WHAT YOU HAVE TO DO:
Scan the entries below for the word "beside". Copy each line that has it.

(Saved entries)

---+---

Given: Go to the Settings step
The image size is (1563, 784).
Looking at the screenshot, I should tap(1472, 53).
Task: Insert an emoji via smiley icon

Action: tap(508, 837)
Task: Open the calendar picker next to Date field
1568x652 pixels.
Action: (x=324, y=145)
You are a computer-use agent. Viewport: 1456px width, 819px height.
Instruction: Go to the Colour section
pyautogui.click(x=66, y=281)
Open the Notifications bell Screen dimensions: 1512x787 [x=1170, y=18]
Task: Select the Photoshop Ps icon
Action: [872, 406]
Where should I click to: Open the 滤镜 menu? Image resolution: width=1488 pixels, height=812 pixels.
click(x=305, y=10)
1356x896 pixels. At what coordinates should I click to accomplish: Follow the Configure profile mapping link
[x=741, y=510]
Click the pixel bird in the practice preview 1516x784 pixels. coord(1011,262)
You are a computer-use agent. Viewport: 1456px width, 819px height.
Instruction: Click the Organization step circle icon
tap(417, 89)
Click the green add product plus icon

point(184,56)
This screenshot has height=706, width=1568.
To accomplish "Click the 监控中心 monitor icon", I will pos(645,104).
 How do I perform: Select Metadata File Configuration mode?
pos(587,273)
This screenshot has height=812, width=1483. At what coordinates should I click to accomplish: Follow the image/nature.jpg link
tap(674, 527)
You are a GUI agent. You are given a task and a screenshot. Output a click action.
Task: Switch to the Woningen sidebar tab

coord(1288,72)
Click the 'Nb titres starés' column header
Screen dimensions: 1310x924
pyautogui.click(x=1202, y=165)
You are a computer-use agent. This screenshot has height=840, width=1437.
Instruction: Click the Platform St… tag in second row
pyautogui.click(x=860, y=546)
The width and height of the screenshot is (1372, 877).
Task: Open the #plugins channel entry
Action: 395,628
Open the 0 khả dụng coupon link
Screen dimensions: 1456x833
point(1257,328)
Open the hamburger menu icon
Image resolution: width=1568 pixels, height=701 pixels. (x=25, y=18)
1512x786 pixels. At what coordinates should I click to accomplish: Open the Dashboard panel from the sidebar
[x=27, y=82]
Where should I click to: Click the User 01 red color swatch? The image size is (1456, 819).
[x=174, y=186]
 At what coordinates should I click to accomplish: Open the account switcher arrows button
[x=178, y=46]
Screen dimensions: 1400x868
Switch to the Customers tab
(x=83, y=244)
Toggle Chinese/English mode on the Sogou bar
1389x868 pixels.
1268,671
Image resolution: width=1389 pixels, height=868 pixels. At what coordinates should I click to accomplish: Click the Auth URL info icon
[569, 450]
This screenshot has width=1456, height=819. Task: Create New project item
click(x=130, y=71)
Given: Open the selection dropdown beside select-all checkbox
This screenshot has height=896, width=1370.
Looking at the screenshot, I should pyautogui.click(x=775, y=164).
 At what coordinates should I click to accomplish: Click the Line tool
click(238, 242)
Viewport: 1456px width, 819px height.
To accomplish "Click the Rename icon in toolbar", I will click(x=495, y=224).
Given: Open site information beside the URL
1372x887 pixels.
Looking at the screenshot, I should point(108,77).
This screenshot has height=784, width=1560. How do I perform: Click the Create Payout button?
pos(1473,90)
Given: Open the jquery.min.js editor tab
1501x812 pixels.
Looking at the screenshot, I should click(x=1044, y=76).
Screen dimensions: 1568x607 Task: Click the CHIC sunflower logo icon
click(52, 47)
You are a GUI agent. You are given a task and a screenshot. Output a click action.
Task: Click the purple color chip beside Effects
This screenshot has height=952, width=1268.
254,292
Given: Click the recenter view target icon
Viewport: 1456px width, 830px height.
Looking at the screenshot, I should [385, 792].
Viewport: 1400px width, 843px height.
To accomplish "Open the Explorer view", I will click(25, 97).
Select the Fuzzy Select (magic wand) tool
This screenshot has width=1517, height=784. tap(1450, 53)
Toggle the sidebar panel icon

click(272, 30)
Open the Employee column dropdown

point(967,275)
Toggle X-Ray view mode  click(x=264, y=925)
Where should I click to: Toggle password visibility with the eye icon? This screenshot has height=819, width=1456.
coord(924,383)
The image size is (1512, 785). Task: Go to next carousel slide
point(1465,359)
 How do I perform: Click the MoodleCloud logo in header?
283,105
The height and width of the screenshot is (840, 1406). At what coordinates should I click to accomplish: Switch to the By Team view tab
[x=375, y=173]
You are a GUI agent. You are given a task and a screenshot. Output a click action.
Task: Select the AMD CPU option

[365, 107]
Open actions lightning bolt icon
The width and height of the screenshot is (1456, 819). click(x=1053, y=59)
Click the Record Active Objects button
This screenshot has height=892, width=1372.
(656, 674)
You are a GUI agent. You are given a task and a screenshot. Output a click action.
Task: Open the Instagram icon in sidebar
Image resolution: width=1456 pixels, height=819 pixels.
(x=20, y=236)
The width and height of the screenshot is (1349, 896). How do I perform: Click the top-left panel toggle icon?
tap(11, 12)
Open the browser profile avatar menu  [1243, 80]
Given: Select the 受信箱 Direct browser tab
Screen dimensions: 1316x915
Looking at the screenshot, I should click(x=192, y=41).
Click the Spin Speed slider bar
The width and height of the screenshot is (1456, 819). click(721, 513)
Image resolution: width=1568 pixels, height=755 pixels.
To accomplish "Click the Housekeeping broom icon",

---+---

RESULT FOR THIS EXERCISE:
Given: Open the selection dropdown beside select-all checkbox
Given: Open site information beside the URL
Task: Click the purple color chip beside Effects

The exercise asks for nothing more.